This is where human judgment becomes paramount. For the top-ranked companies from Step 2, we must understand the story behind the numbers.
- The Moat: Can you clearly articulate the competitive advantage in one sentence? (Network effects, high switching costs, brand, etc.) Is that moat widening or shrinking?
- Capital Allocation: Read the last two shareholder letters. Does the CEO talk about ROIC and think like an owner? Do they have a track record of intelligent acquisitions and timely share buybacks? This is a crucial, forward-looking indicator.
- Reinvestment Runway: What is the Total Addressable Market (TAM)? Does the company have a clear path to reinvest its cash flow at high rates of return for the next 5-10 years?
We have identified the best businesses with the strongest momentum. Now, and only now, do we perform a rigorous, independent valuation to determine our entry point. We completely separate the analysis of the business from the price of the stock.

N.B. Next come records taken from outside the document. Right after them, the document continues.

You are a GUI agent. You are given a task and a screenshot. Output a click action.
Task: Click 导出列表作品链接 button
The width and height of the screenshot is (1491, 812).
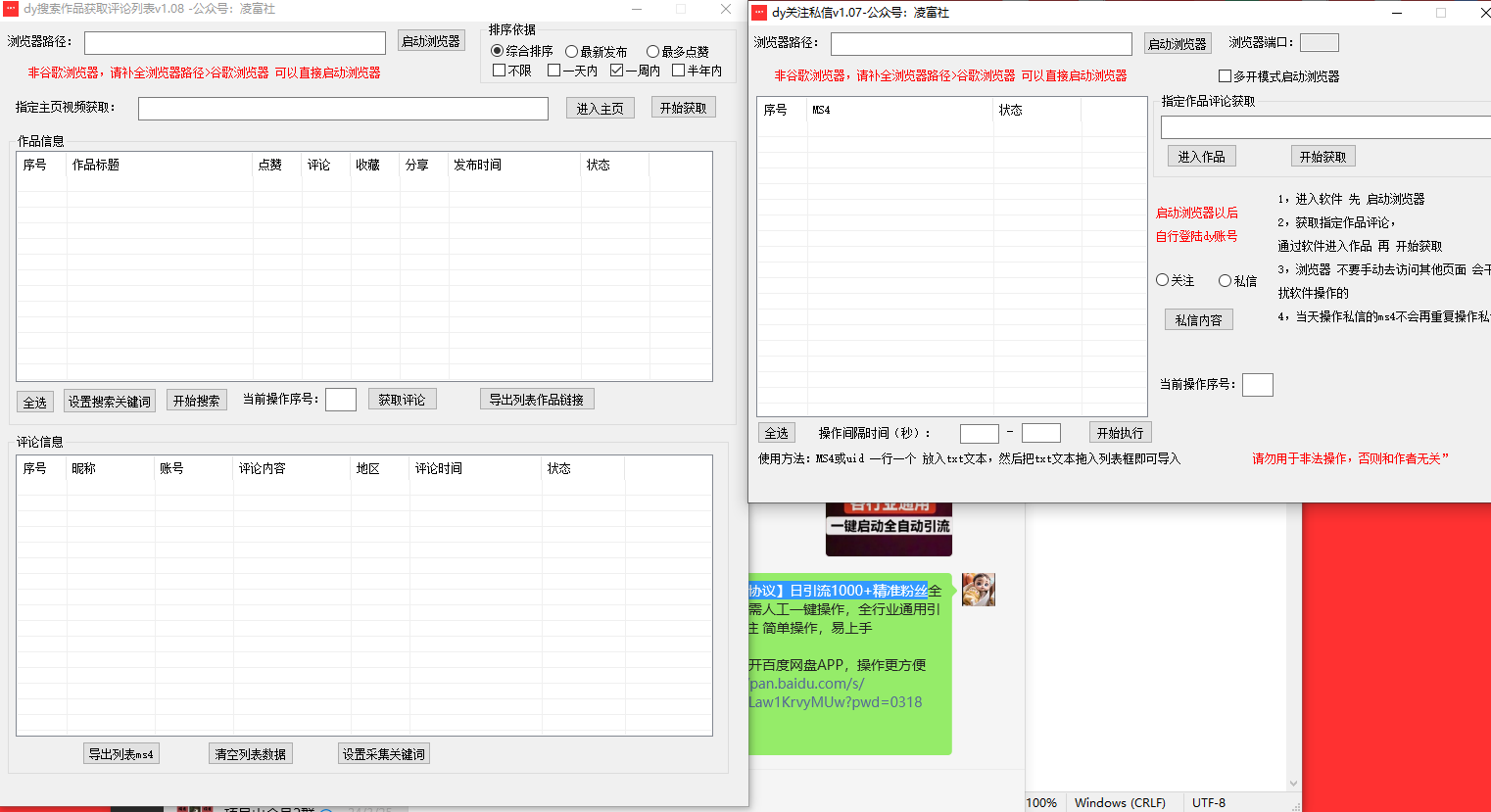tap(537, 399)
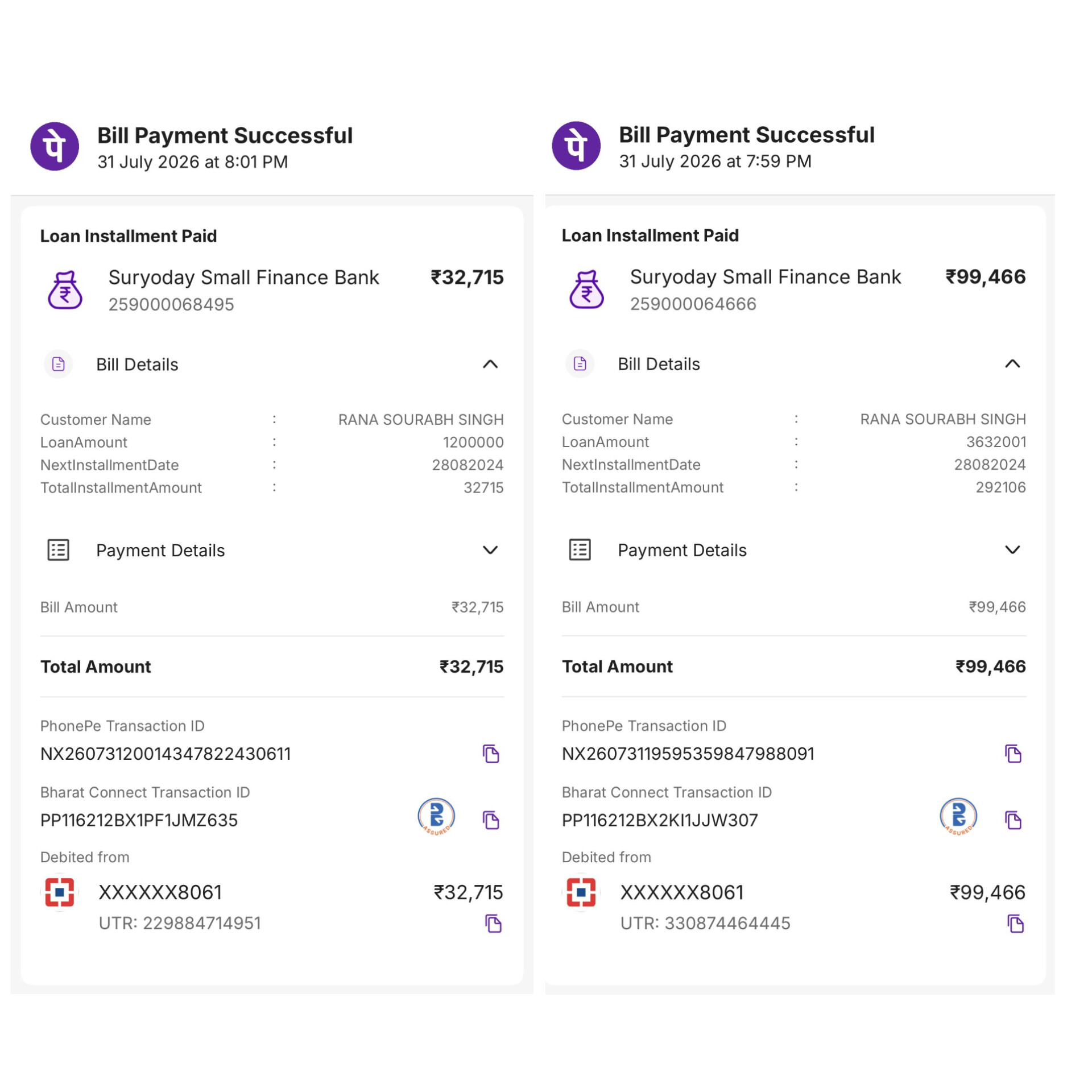This screenshot has height=1092, width=1092.
Task: Select Suryoday Small Finance Bank ₹99,466 biller name
Action: [x=765, y=277]
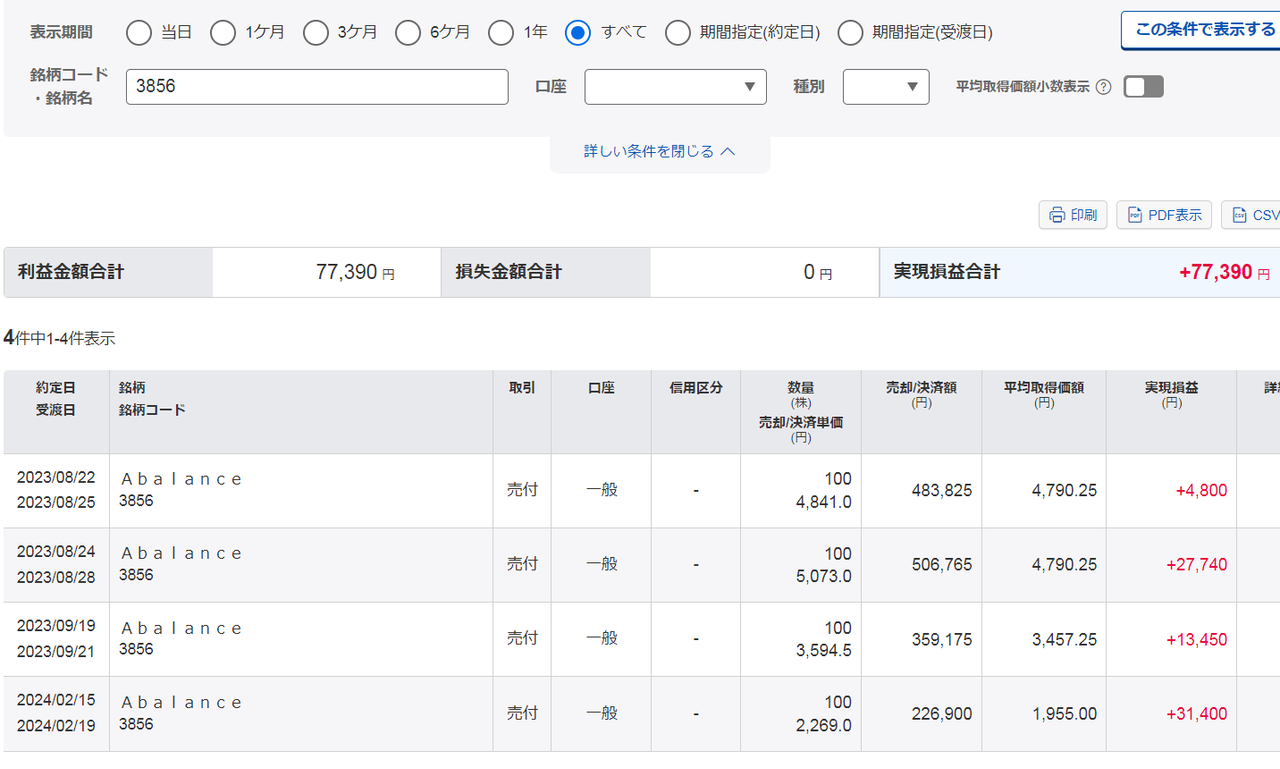The height and width of the screenshot is (769, 1280).
Task: Open the 種別 dropdown
Action: (885, 87)
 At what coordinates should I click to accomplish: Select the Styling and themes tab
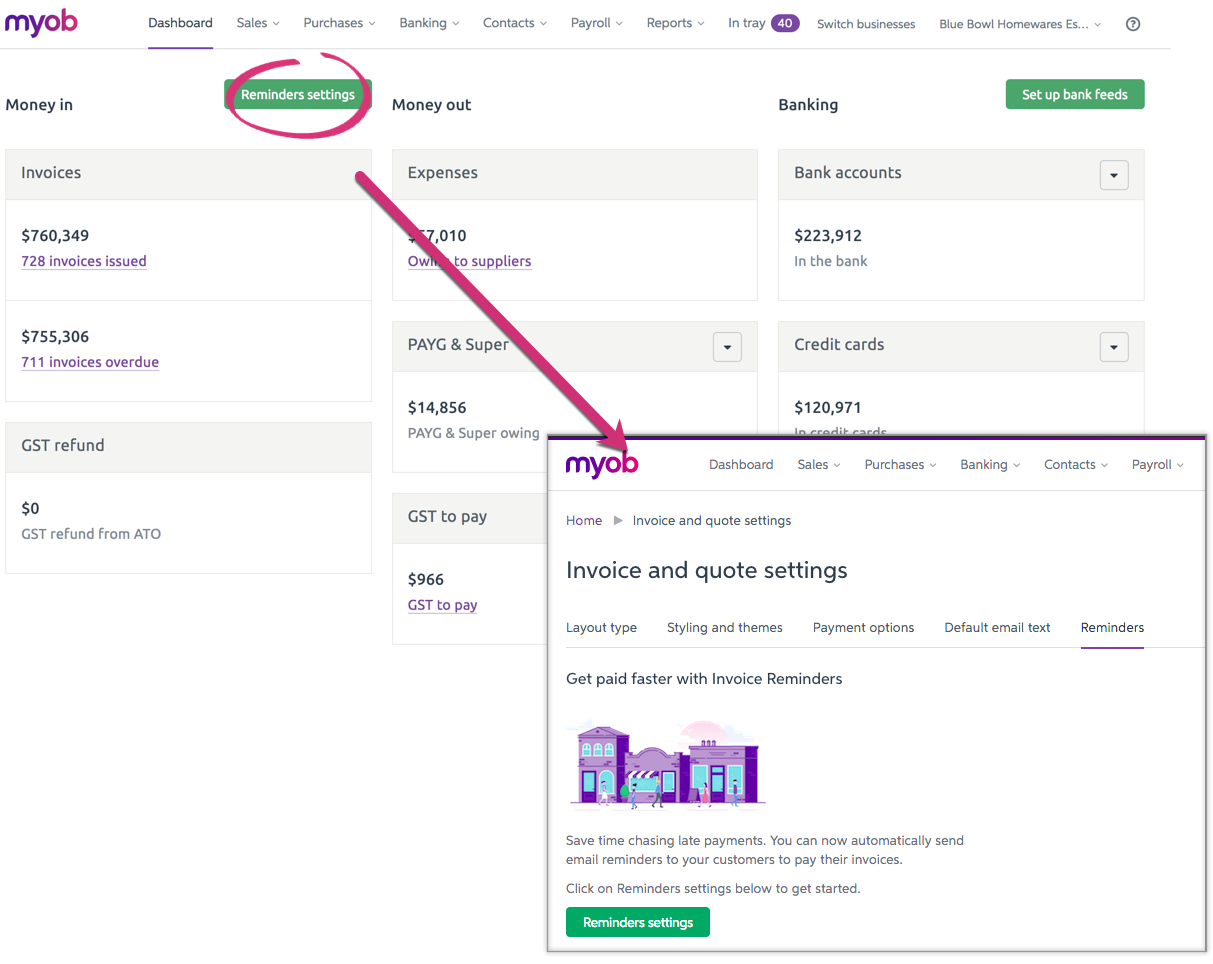(x=724, y=628)
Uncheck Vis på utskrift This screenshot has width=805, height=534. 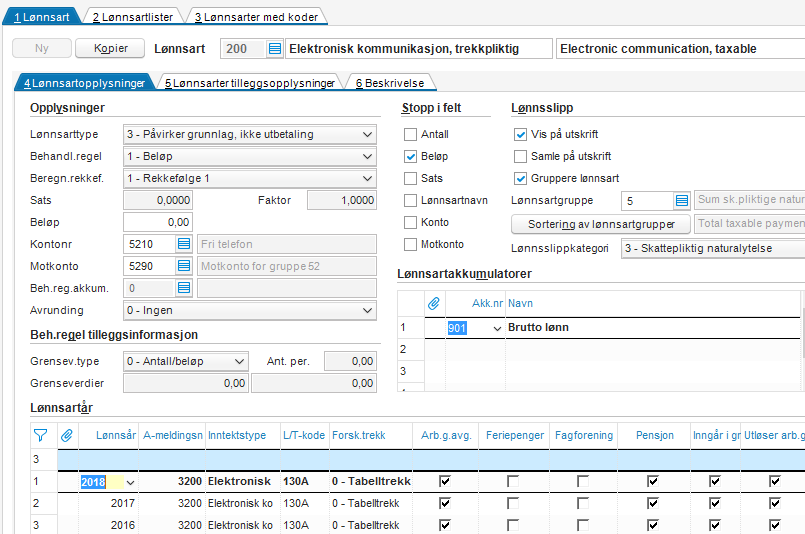(520, 135)
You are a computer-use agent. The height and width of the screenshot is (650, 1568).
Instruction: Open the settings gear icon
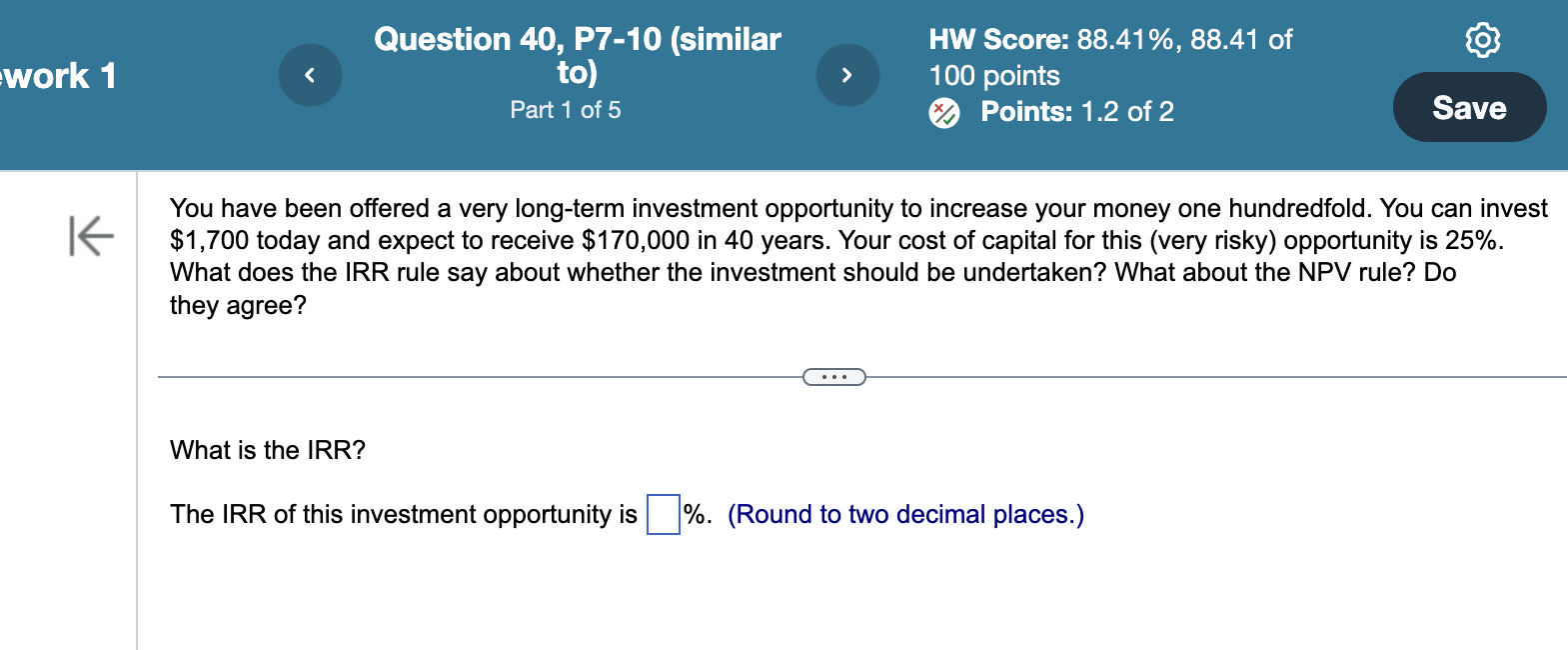[1482, 40]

Valuation Method | Action & Thresholds |
---|---|
Primary: Discounted Cash Flow (DCF) | Build a conservative 10-year FCF model. This forces you to get your hands dirty and make explicit assumptions about the business's future. The output is your estimate of Intrinsic Value. |
The Buy Trigger | Demand a Margin of Safety. We will only initiate a position when the current market price is at a 25% discount to our calculated Intrinsic Value. This provides a buffer against errors in our judgment and market volatility. |
Secondary (Sanity Check): Reverse DCF | What growth rate is the market pricing in? Use the current stock price as the fair value and solve for the required FCF growth rate. If the market is pricing in 20% growth for the next decade and you think 15% is more realistic, the stock is overvalued. This is a powerful check against irrational exuberance. |
The Enhanced Strategy in Action
1. Screen
Start with 1,000 large-cap stocks. The "Quality Screen" brutally filters this down to just 40 elite businesses.
2. Score & Rank
The "Growth & Momentum Scorecard" is applied to the 40 survivors. We identify the top 15 with the best combination of quality and growth.
3. Vet
We conduct deep qualitative due diligence on these 15. We eliminate 5 whose moats are questionable or whose management seems undisciplined, leaving 10 "Quality Compounders."
4. Buy
We build a DCF for each of the 10 companies. We find that 3 are currently trading at a >25% discount to our conservative intrinsic value estimate. These are our buy candidates. The other 7 are placed on a "farm team" watchlist.
Strategy Summary
This Company Selection Strategy combines the best of both approaches. It uses absolute standards to ensure quality, a relative ranking system to identify elite performers, and a disciplined, separate valuation gate to ensure we buy great businesses at a fair price. This is how you systematically build a portfolio of the strongest companies while protecting yourself from value traps and undue risk.